**DOCUMENT TEXT:**

###

I suddenly saw this thread tonight  and found mob cat has been  a lone warrior here though our uncle Paul Trader published an initiation of this thread to start with and never appeared to justify his astroanalysis or unscientific ramping on this thread.

Monday is going to be a day of interest with 10 % hike on Friday for scrip

Good luck holders

DNH


----------



## petee (10 June 2010)

This is from KOG's last quarterly report..."Estimated potential gas in place in all permits of 7.3 TCF"

This equates to almost 1 billion barrels of oil..a market capitalisation of 5 million is insanely cheap here given the estimated reserves


----------



## snorer (1 June 2011)

Still some life in this one, although been very quiet on the forum for twelve months. announcement of an acquisition in Canada today with proven reserves of oil and gas , part of the announcement by Kilgore attached...


"Kilgore Oil and Gas (ASX: KOG) has executed a share sale agreement to acquire a 16% interest in the Rock Creek Oil project in Alberta, Canada, through the acquisition of 100% of the issued capital in Warren Energy Ltd.

The project is a tight oil appraisal play positioned for commercial evaluation that has a proven production reservoir of 20 million barrels of liquids and one trillion cubic feet of gas.

The operator and Kilgore expect to commence a three well drill campaign comprising horizontal wells with multi – stage fracs at the project in September this year."

Although far from the heights of past trading I feel this has potential with big turnover today and have decided to have a dabble.


----------

###

**STORED DATA:**

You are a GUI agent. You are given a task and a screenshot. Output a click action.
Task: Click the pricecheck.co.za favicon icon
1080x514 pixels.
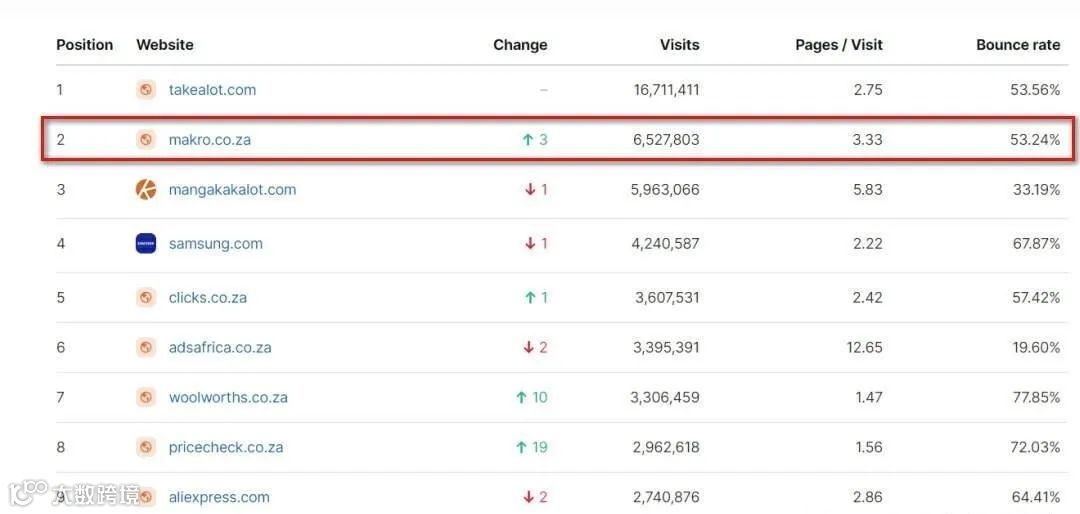click(x=146, y=448)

###

**TASK SET:**
A. In the forum thread about Kilgore Oil and Gas, why does petee say a market capitalization of 5 million is insanely cheap?
B. Write out the stretch of the Kilgore Oil and Gas forum thread from "This equates to" through "by Kilgore attached...".

**SOLUTIONS FOR EACH TASK:**
A. Petee points to the estimated reserves. KOG's last quarterly report gives estimated potential gas in place of 7.3 TCF across all permits, which petee says equates to almost 1 billion barrels of oil.

B.
This equates to almost 1 billion barrels of oil..a market capitalisation of 5 million is insanely cheap here given the estimated reserves


----------



## snorer (1 June 2011)

Still some life in this one, although been very quiet on the forum for twelve months. announcement of an acquisition in Canada today with proven reserves of oil and gas , part of the announcement by Kilgore attached...